The issue here is prior consent of copyrighted materials. Chris could
have said, "Listen Dave, let's have a public airing of this issue. Mind
if I create a website based on your work?" He didn't. I'm proud of my
work and love to discuss it. From what I could see Chris edited the work
by removing the color identifying the bone shapes. That's not right
either. I'm still eager to see the opposing evidence.


D.U. concludes: >>

If this discussion regarding what can or cannot be
seen in fossils (started by Peters' 'Roadkills' thread) is to remain in
the scientific realm the pictures should stay on the site. The
alternative, as Chris suggests in his conclusions, is that if these
figures are unable to withstand public scrutiny then we must reject them

and any conclusions based on them. <<


Does anyone else here see the "public lynching" attitude displayed by
Dr. Unwin's choice of words? Even if there some errors therein [still
waiting for the evidence] then does that warrant complete rejection of
every pixel? Where is the calm and scientific picking apart of the
errors and embracement of the new data?

Your protests are too loud, sir.

In my opinion, ladies and gentlemen, we're seeing something akin to a
supernova explosion as a dying star breathes its last breath. In other
words, a swan song for the broad wing hypothesis.

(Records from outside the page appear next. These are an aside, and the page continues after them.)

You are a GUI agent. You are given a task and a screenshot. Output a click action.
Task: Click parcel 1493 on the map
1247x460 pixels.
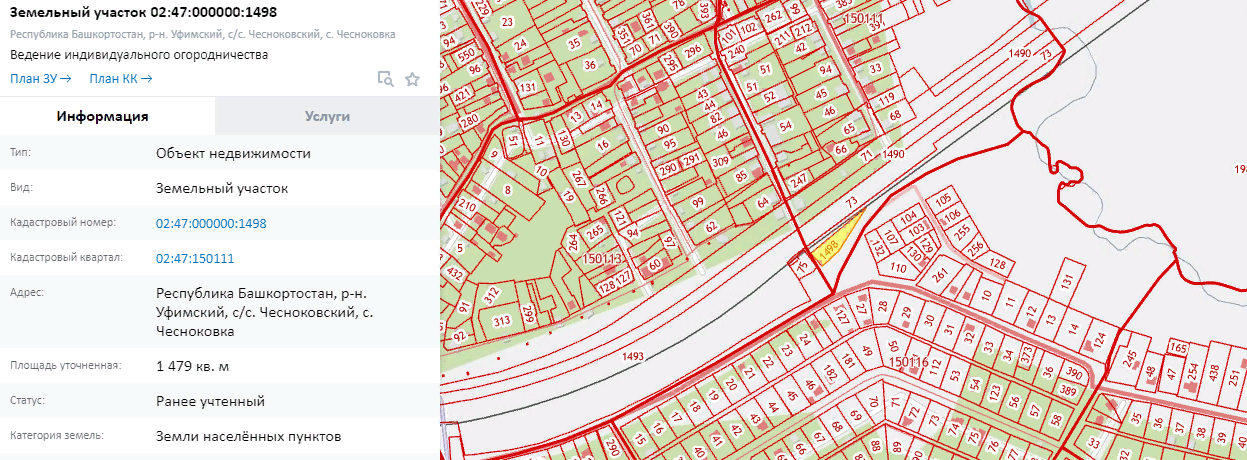pyautogui.click(x=632, y=355)
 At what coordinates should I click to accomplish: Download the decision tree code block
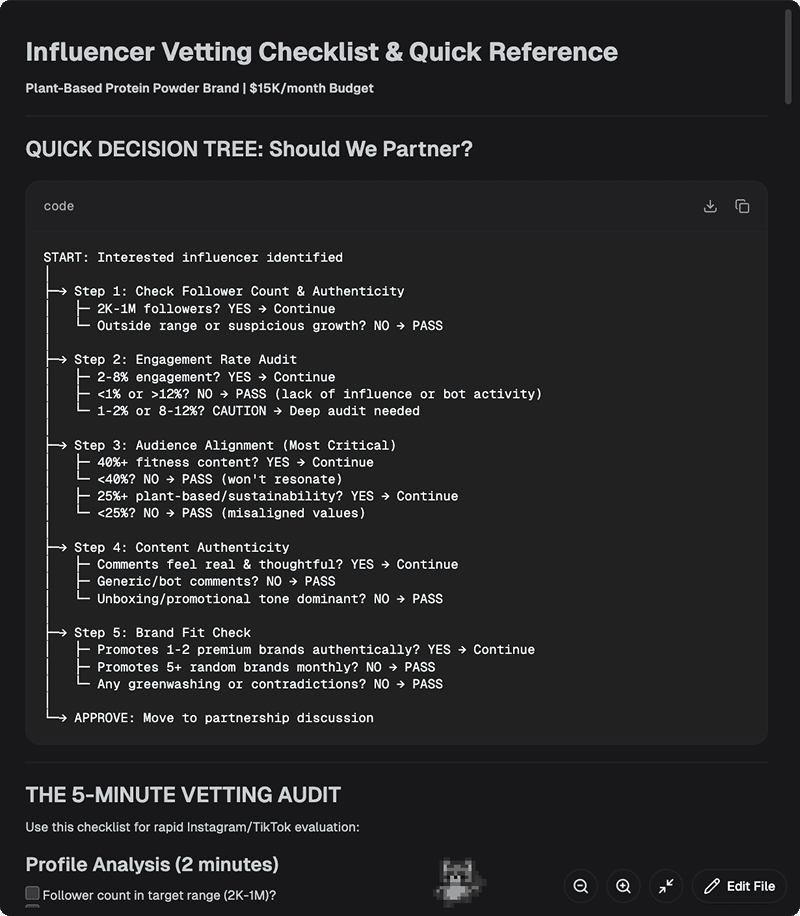pyautogui.click(x=710, y=206)
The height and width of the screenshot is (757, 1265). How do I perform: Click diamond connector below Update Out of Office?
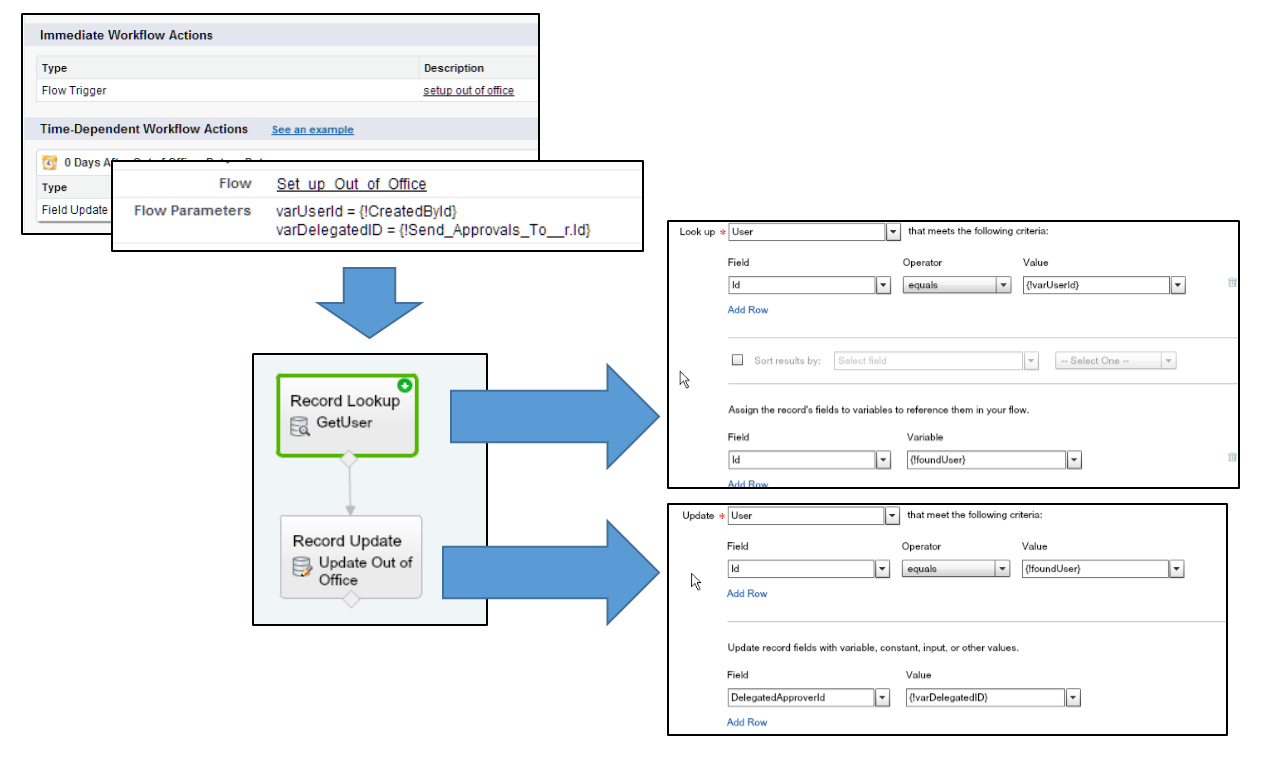(350, 600)
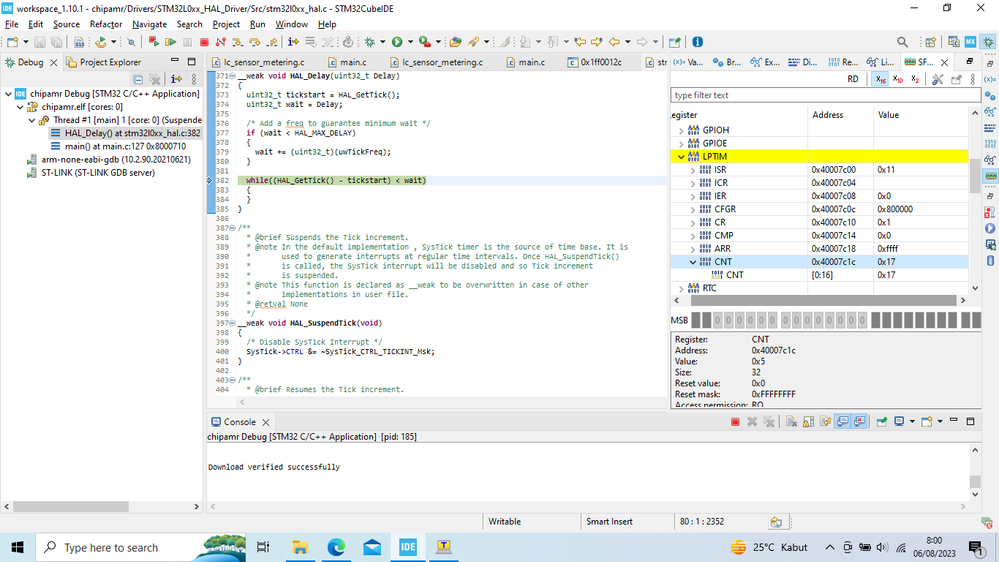Click the RD read button in SFR view
The image size is (999, 562).
[853, 79]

Looking forward to all your comments in January.

David Peters
St. Louis

PS. Regarding D. Varner's recent posting regarding tracing copyrighted
pictures: As far as I know, tracing is still legal. Photocopying for
private use is still legal. It's considered Fair Use. Dissemination via
photocopying, as in a classroom setting, is illegal. Dissemination via
the web of copyrighted materials without prior permission is illegal.
Let's hope the good people at Salamander Ltd, Wellnhofer's publisher,
don't find Chris's website before it goes down.